Appeal from an order of the United States District Court for the Eastern District of New York, Henry Bramwell, Judge, granting plaintiff's motion for partial summary judgment finding defendants liable for plaintiff's "response costs" under the Comprehensive Environmental Response, Compensation, and Liability Act of 1980, 42 U.S.C. §§ 9601-9657 (1982) ("CERCLA"), and enjoining defendants to clean up a hazardous waste storage site. Held, that the district court properly awarded the State "response costs" under CERCLA and enjoined defendants based on New York public nuisance law, but that the court did not have the authority to grant injunctive relief under CERCLA.

Feinberg, Chief Judges, Oakes, and Newman, Circuit Judges.

Author: Oakes

OAKES, Circuit Judge :

This case involves several novel questions about the scope of the Comprehensive Environmental Response, Compensation, and Liability Act of 1980, 42 U.S.C. §§ 9601-9657 (1982) ("CERCLA"), and the interplay between that statute and New York public nuisance law. CERCLA - adopted in the waning hours of the Ninety-sixth Congress, and signed by President Carter on December 11, 1980 - was intended to provide means for cleaning up hazardous waste sites and spills, and may generally be known to the public as authorizing the so-called Superfund, the $1.6 billion Hazardous Substances Response Trust Fund, 42 U.S.C. §§ 9631-9633.

On February 29, 1984, the State of New York brought suit against Shore Realty Corp. ("Shore") and Donald LeoGrande, its officer and stockholder, to clean up a hazardous waste disposal site at One Shore Road, Glenwood Landing, New York, which Shore had acquired for land development purposes. At the time of the acquisition, LeoGrande knew that hazardous waste was stored on the site and that cleanup would be expensive, though neither Shore nor LeoGrande had participated in the generation or transportation of the nearly 700,000 gallons of hazardous waste now on the premises. The State's suit under CERCLA for an injunction and damages was brought in the United States District Court for the Eastern District of New York, Henry Bramwill, Judge. The complaint also contained pendent state law nuisance claims, based on both common law and N.Y. Real Prop. Acts. Law § 841 (McKinney 1979). On October 15, 1984, the district court granted the State's motion for partial summary judgment. Apparently relying at least in part on CERCLA, it directed by permanent injunction that Shore and LeoGrande remove the hazardous waste stored on the property, subject to monitoring by the State, and held them liable for the State's "response costs," see 42 U.S.C. § 9607(a) (4) (A).

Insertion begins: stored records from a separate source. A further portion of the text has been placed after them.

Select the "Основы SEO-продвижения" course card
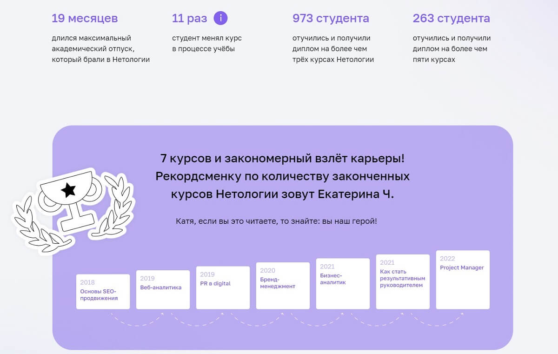The height and width of the screenshot is (354, 558). (102, 291)
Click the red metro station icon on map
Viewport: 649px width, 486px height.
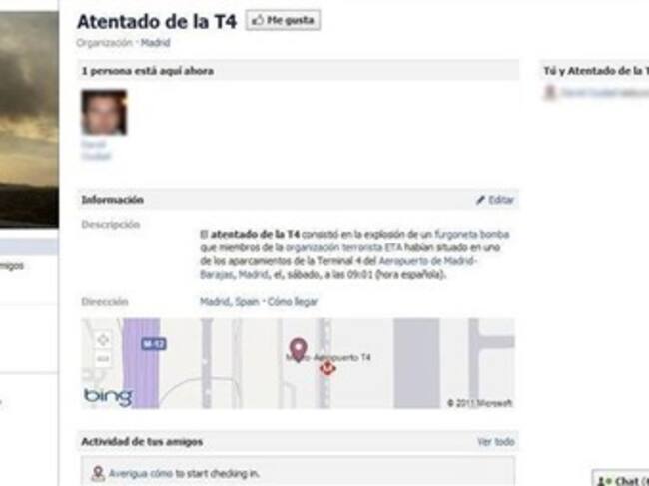(327, 367)
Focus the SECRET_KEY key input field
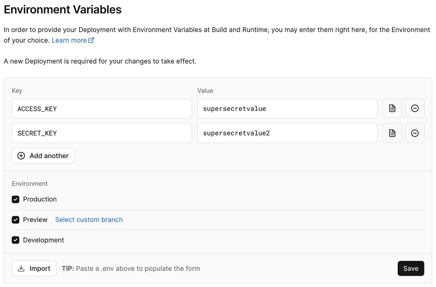Viewport: 436px width, 287px height. (102, 133)
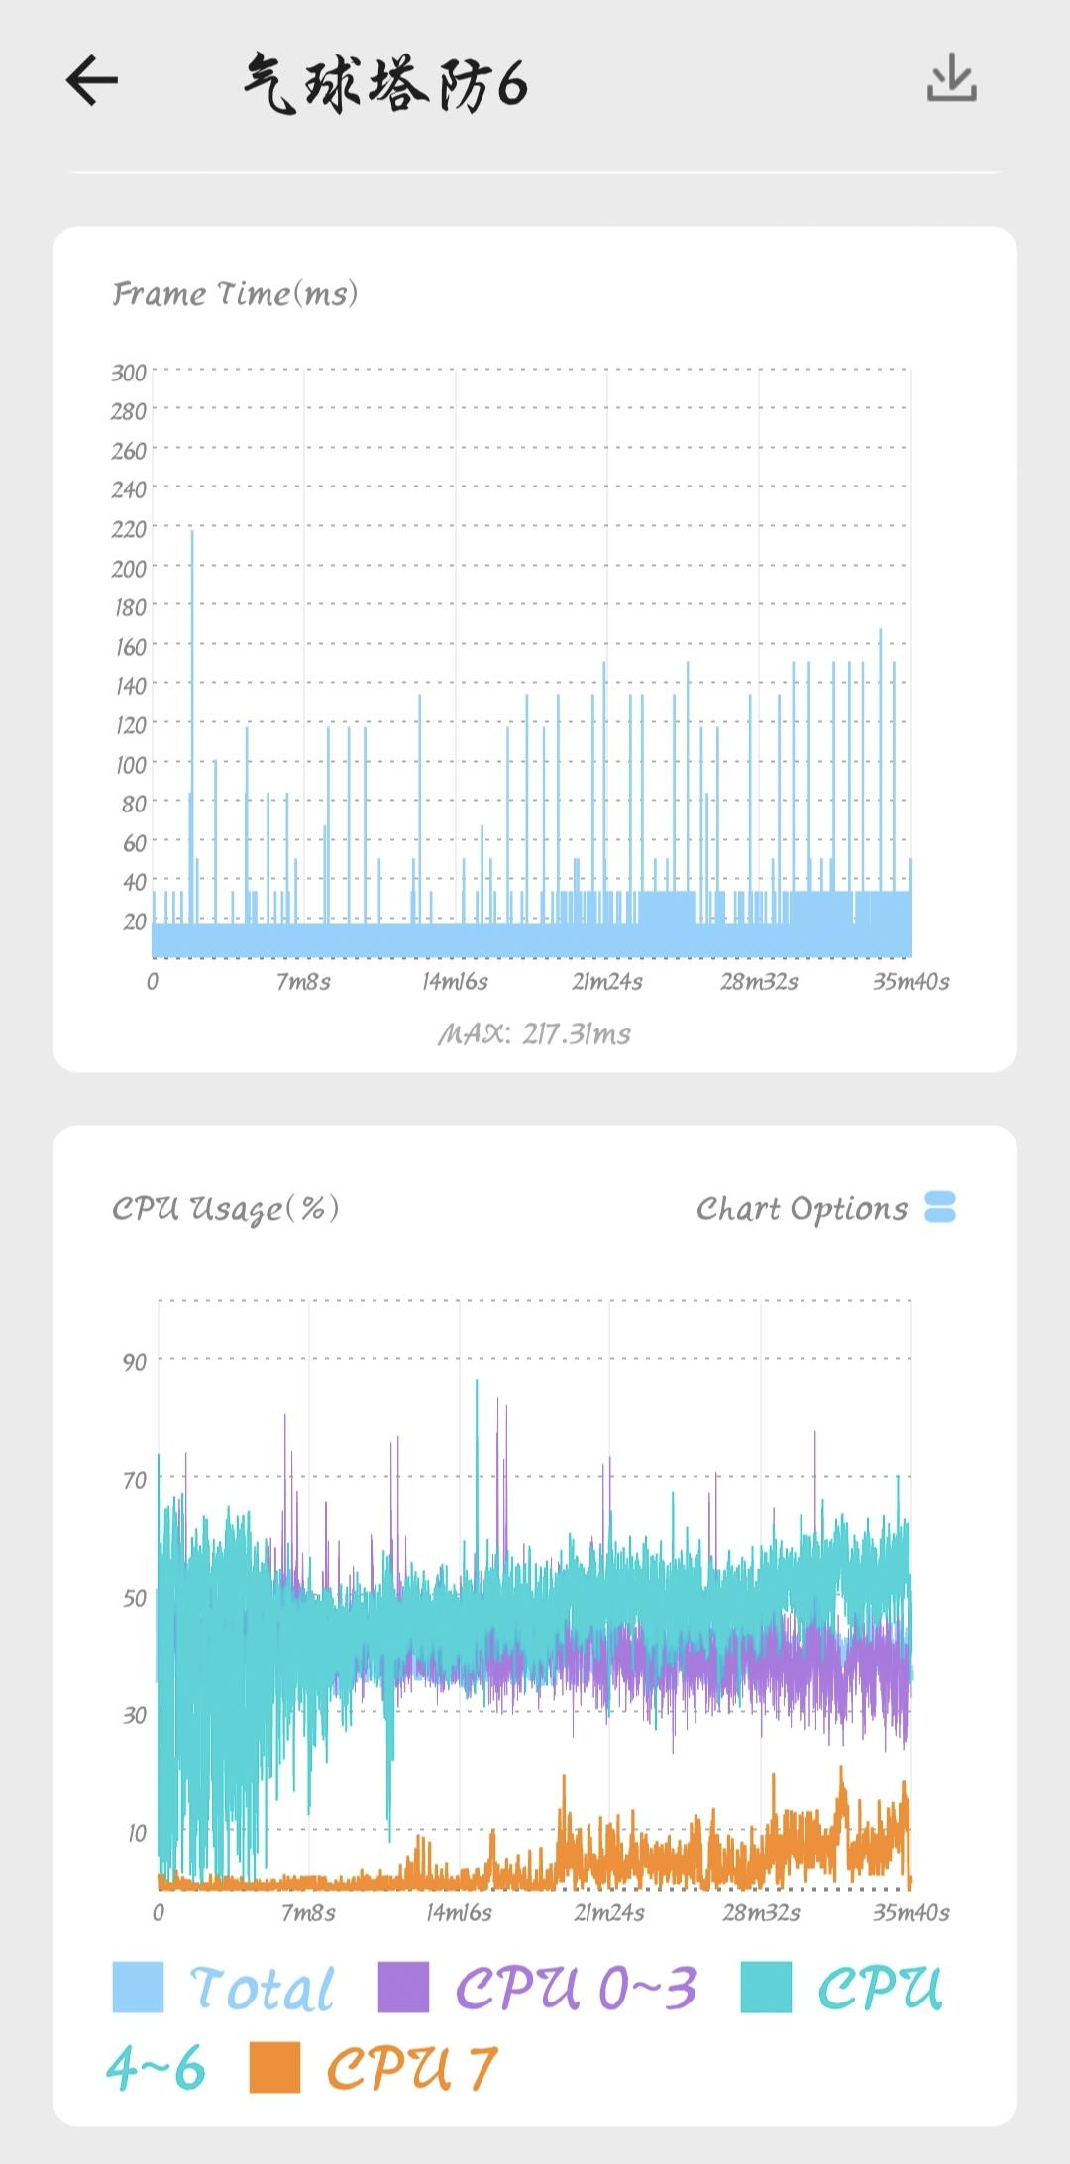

In the alternative the court based the injunction on a finding that the Shore Road site was a public nuisance. Following a remand by this court on December 14, 1984, the district court on January 11, 1985, stated with more particularity the undisputed material facts underlying its decision finding defendants liable for the State's response costs and clarifying its earlier decision by basing the injunction solely on state public nuisance law. The court also modified its earlier decision by suggesting that CERCLA does not authorize injunctive relief in this case.*fn1

We affirm concluding that Shore is liable under CERCLA for the State's response costs. We hold that Shore properly was found to be a covered person under 42 U.S.C. § 9607(a); that the nonlisting by the Environmental Protection Agency ("EPA")*fn2 of the site on the National Priorities List ("NPL"), 42 U.S.C. § 9605(8) (B), is irrelevant to Shore's liability; that Shore cannot rely on any of CERCLA's affirmative defenses; but that, as suggested in the amicus brief filed for the United States and the district court's supplemental memorandum, injunctive relief under CERCLA is not available to the State. We nevertheless hold that the district court, exercising its pendent jurisdiction, properly granted the permanent injunction based on New York public nuisance law. Moreover, we hold LeoGrande jointly and severally liable under both CERCLA and New York law.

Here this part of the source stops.